/---

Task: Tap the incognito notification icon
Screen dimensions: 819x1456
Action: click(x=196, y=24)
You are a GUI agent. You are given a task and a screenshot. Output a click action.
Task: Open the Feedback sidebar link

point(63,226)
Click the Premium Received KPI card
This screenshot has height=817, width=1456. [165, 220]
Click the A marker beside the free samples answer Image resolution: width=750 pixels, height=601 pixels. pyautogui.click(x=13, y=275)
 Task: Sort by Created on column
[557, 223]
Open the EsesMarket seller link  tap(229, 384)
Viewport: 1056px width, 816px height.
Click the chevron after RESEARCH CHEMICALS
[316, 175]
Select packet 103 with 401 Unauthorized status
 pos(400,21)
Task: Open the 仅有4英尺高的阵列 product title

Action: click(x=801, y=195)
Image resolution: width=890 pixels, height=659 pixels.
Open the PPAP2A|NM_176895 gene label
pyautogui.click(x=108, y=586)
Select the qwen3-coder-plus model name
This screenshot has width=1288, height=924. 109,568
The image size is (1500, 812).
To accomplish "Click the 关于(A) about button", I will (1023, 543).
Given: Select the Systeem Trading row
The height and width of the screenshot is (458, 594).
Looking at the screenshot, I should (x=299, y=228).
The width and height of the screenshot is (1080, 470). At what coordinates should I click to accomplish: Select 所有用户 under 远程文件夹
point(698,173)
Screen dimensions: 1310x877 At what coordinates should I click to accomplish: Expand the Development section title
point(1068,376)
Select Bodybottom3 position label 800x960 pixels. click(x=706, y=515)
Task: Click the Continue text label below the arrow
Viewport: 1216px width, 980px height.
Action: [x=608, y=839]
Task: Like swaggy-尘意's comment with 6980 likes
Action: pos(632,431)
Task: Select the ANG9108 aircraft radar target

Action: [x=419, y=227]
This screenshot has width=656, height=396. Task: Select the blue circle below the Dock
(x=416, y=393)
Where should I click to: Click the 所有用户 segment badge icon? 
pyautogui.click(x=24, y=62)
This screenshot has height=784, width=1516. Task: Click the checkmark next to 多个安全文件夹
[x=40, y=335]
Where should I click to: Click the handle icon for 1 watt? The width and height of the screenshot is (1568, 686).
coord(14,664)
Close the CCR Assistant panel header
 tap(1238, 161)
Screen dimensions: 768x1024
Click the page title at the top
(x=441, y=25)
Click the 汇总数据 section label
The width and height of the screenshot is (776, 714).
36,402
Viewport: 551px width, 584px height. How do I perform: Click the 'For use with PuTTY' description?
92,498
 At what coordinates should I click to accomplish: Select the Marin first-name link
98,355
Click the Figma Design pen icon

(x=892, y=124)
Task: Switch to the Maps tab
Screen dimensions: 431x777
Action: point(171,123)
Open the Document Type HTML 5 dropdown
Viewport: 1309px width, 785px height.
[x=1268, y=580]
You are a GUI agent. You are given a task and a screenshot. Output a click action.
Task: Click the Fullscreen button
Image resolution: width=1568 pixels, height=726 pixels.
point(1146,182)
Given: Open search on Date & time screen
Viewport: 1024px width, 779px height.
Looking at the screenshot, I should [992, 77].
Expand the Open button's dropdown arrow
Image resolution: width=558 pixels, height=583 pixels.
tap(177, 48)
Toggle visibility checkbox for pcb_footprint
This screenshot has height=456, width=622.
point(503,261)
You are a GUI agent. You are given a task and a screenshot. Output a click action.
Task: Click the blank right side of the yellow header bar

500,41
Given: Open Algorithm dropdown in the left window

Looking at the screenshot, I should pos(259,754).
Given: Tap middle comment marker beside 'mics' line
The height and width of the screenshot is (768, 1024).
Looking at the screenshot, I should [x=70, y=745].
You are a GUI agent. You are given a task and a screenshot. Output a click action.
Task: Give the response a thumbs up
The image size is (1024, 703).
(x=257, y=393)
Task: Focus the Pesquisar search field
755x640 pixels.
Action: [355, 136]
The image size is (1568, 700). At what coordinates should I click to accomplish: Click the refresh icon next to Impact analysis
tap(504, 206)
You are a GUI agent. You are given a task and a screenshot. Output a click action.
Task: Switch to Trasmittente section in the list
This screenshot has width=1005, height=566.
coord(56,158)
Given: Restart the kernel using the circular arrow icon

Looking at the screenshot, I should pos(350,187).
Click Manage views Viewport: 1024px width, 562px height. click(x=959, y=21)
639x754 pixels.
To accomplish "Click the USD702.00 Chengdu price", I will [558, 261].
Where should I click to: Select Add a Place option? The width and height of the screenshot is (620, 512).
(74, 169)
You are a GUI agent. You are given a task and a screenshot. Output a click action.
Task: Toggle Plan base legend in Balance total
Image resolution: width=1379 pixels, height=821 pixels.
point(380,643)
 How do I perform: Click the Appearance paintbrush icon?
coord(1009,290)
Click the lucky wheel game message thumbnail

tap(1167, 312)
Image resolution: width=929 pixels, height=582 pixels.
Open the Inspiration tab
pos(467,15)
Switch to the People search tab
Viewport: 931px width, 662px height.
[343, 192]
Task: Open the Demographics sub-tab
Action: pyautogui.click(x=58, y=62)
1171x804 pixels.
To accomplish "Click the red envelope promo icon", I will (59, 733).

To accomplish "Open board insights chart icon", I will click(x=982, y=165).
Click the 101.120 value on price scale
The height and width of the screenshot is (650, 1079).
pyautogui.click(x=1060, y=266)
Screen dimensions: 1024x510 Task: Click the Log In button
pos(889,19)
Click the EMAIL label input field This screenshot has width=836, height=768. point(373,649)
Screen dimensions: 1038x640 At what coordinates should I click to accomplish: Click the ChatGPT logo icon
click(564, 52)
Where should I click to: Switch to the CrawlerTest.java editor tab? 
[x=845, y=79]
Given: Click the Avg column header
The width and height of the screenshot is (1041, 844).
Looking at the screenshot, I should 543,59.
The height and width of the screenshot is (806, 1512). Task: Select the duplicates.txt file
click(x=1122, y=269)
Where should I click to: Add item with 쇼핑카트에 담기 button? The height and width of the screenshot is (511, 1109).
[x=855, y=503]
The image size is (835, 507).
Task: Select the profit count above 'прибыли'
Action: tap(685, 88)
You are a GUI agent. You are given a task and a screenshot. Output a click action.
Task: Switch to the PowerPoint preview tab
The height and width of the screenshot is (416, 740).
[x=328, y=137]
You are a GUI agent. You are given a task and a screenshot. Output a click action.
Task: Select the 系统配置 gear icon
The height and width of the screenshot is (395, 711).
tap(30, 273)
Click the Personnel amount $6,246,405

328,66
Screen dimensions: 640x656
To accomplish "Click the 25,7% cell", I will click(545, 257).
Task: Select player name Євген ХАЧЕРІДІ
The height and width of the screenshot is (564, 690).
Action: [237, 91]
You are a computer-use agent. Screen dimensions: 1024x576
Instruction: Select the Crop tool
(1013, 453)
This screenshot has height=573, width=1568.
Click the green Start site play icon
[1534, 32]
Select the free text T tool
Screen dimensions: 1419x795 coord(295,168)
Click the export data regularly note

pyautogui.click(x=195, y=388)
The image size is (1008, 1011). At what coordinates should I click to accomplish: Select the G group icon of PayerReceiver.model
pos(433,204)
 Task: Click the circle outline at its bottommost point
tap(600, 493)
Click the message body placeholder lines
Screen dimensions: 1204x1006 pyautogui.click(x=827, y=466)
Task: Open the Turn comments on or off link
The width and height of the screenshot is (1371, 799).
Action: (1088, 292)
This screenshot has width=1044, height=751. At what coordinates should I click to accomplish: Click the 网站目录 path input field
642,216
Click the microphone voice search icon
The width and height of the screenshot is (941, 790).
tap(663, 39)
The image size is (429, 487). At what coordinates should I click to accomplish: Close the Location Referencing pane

\---

PROMPT: Output all of the entries without altering a single word.

WRITTEN RESPONSE:
Task: Tap the incognito notification icon
Screen dimensions: 819x1456
Action: click(x=196, y=24)
You are a GUI agent. You are given a task and a screenshot. Output a click action.
Task: Open the Feedback sidebar link

point(63,226)
Click the Premium Received KPI card
This screenshot has height=817, width=1456. [165, 220]
Click the A marker beside the free samples answer Image resolution: width=750 pixels, height=601 pixels. pyautogui.click(x=13, y=275)
 Task: Sort by Created on column
[557, 223]
Open the EsesMarket seller link  tap(229, 384)
Viewport: 1056px width, 816px height.
Click the chevron after RESEARCH CHEMICALS
[316, 175]
Select packet 103 with 401 Unauthorized status
 pos(400,21)
Task: Open the 仅有4英尺高的阵列 product title

Action: click(x=801, y=195)
Image resolution: width=890 pixels, height=659 pixels.
Open the PPAP2A|NM_176895 gene label
pyautogui.click(x=108, y=586)
Select the qwen3-coder-plus model name
This screenshot has width=1288, height=924. 109,568
The image size is (1500, 812).
To accomplish "Click the 关于(A) about button", I will (1023, 543).
Given: Select the Systeem Trading row
The height and width of the screenshot is (458, 594).
Looking at the screenshot, I should (x=299, y=228).
The width and height of the screenshot is (1080, 470). At what coordinates should I click to accomplish: Select 所有用户 under 远程文件夹
point(698,173)
Screen dimensions: 1310x877 At what coordinates should I click to accomplish: Expand the Development section title
point(1068,376)
Select Bodybottom3 position label 800x960 pixels. click(x=706, y=515)
Task: Click the Continue text label below the arrow
Viewport: 1216px width, 980px height.
Action: [x=608, y=839]
Task: Like swaggy-尘意's comment with 6980 likes
Action: pos(632,431)
Task: Select the ANG9108 aircraft radar target

Action: [x=419, y=227]
This screenshot has width=656, height=396. Task: Select the blue circle below the Dock
(x=416, y=393)
Where should I click to: Click the 所有用户 segment badge icon? 
pyautogui.click(x=24, y=62)
This screenshot has height=784, width=1516. Task: Click the checkmark next to 多个安全文件夹
[x=40, y=335]
Where should I click to: Click the handle icon for 1 watt? The width and height of the screenshot is (1568, 686).
coord(14,664)
Close the CCR Assistant panel header
 tap(1238, 161)
Screen dimensions: 768x1024
Click the page title at the top
(x=441, y=25)
Click the 汇总数据 section label
The width and height of the screenshot is (776, 714).
36,402
Viewport: 551px width, 584px height. How do I perform: Click the 'For use with PuTTY' description?
92,498
 At what coordinates should I click to accomplish: Select the Marin first-name link
98,355
Click the Figma Design pen icon

(x=892, y=124)
Task: Switch to the Maps tab
Screen dimensions: 431x777
Action: point(171,123)
Open the Document Type HTML 5 dropdown
Viewport: 1309px width, 785px height.
[x=1268, y=580]
You are a GUI agent. You are given a task and a screenshot. Output a click action.
Task: Click the Fullscreen button
Image resolution: width=1568 pixels, height=726 pixels.
point(1146,182)
Given: Open search on Date & time screen
Viewport: 1024px width, 779px height.
Looking at the screenshot, I should [992, 77].
Expand the Open button's dropdown arrow
Image resolution: width=558 pixels, height=583 pixels.
tap(177, 48)
Toggle visibility checkbox for pcb_footprint
This screenshot has height=456, width=622.
point(503,261)
You are a GUI agent. You are given a task and a screenshot. Output a click action.
Task: Click the blank right side of the yellow header bar

500,41
Given: Open Algorithm dropdown in the left window

Looking at the screenshot, I should pos(259,754).
Given: Tap middle comment marker beside 'mics' line
The height and width of the screenshot is (768, 1024).
Looking at the screenshot, I should [x=70, y=745].
You are a GUI agent. You are given a task and a screenshot. Output a click action.
Task: Give the response a thumbs up
The image size is (1024, 703).
(x=257, y=393)
Task: Focus the Pesquisar search field
755x640 pixels.
Action: [355, 136]
The image size is (1568, 700). At what coordinates should I click to accomplish: Click the refresh icon next to Impact analysis
tap(504, 206)
You are a GUI agent. You are given a task and a screenshot. Output a click action.
Task: Switch to Trasmittente section in the list
This screenshot has width=1005, height=566.
coord(56,158)
Given: Restart the kernel using the circular arrow icon

Looking at the screenshot, I should pos(350,187).
Click Manage views Viewport: 1024px width, 562px height. click(x=959, y=21)
639x754 pixels.
To accomplish "Click the USD702.00 Chengdu price", I will [558, 261].
Where should I click to: Select Add a Place option? The width and height of the screenshot is (620, 512).
(74, 169)
You are a GUI agent. You are given a task and a screenshot. Output a click action.
Task: Toggle Plan base legend in Balance total
Image resolution: width=1379 pixels, height=821 pixels.
point(380,643)
 How do I perform: Click the Appearance paintbrush icon?
coord(1009,290)
Click the lucky wheel game message thumbnail

tap(1167, 312)
Image resolution: width=929 pixels, height=582 pixels.
Open the Inspiration tab
pos(467,15)
Switch to the People search tab
Viewport: 931px width, 662px height.
[343, 192]
Task: Open the Demographics sub-tab
Action: pyautogui.click(x=58, y=62)
1171x804 pixels.
To accomplish "Click the red envelope promo icon", I will (59, 733).

To accomplish "Open board insights chart icon", I will click(x=982, y=165).
Click the 101.120 value on price scale
The height and width of the screenshot is (650, 1079).
pyautogui.click(x=1060, y=266)
Screen dimensions: 1024x510 Task: Click the Log In button
pos(889,19)
Click the EMAIL label input field This screenshot has width=836, height=768. point(373,649)
Screen dimensions: 1038x640 At what coordinates should I click to accomplish: Click the ChatGPT logo icon
click(564, 52)
Where should I click to: Switch to the CrawlerTest.java editor tab? 
[x=845, y=79]
Given: Click the Avg column header
The width and height of the screenshot is (1041, 844).
Looking at the screenshot, I should 543,59.
The height and width of the screenshot is (806, 1512). Task: Select the duplicates.txt file
click(x=1122, y=269)
Where should I click to: Add item with 쇼핑카트에 담기 button? The height and width of the screenshot is (511, 1109).
[x=855, y=503]
The image size is (835, 507).
Task: Select the profit count above 'прибыли'
Action: tap(685, 88)
You are a GUI agent. You are given a task and a screenshot. Output a click action.
Task: Switch to the PowerPoint preview tab
The height and width of the screenshot is (416, 740).
[x=328, y=137]
You are a GUI agent. You are given a task and a screenshot. Output a click action.
Task: Select the 系统配置 gear icon
The height and width of the screenshot is (395, 711).
tap(30, 273)
Click the Personnel amount $6,246,405

328,66
Screen dimensions: 640x656
To accomplish "Click the 25,7% cell", I will click(545, 257).
Task: Select player name Євген ХАЧЕРІДІ
The height and width of the screenshot is (564, 690).
Action: [237, 91]
You are a computer-use agent. Screen dimensions: 1024x576
Instruction: Select the Crop tool
(1013, 453)
This screenshot has height=573, width=1568.
Click the green Start site play icon
[1534, 32]
Select the free text T tool
Screen dimensions: 1419x795 coord(295,168)
Click the export data regularly note

pyautogui.click(x=195, y=388)
The image size is (1008, 1011). At what coordinates should I click to accomplish: Select the G group icon of PayerReceiver.model
pos(433,204)
 Task: Click the circle outline at its bottommost point
tap(600, 493)
Click the message body placeholder lines
Screen dimensions: 1204x1006 pyautogui.click(x=827, y=466)
Task: Open the Turn comments on or off link
The width and height of the screenshot is (1371, 799).
Action: (1088, 292)
This screenshot has width=1044, height=751. At what coordinates should I click to accomplish: Click the 网站目录 path input field
642,216
Click the microphone voice search icon
The width and height of the screenshot is (941, 790).
tap(663, 39)
The image size is (429, 487). At what coordinates should I click to accomplish: Close the Location Referencing pane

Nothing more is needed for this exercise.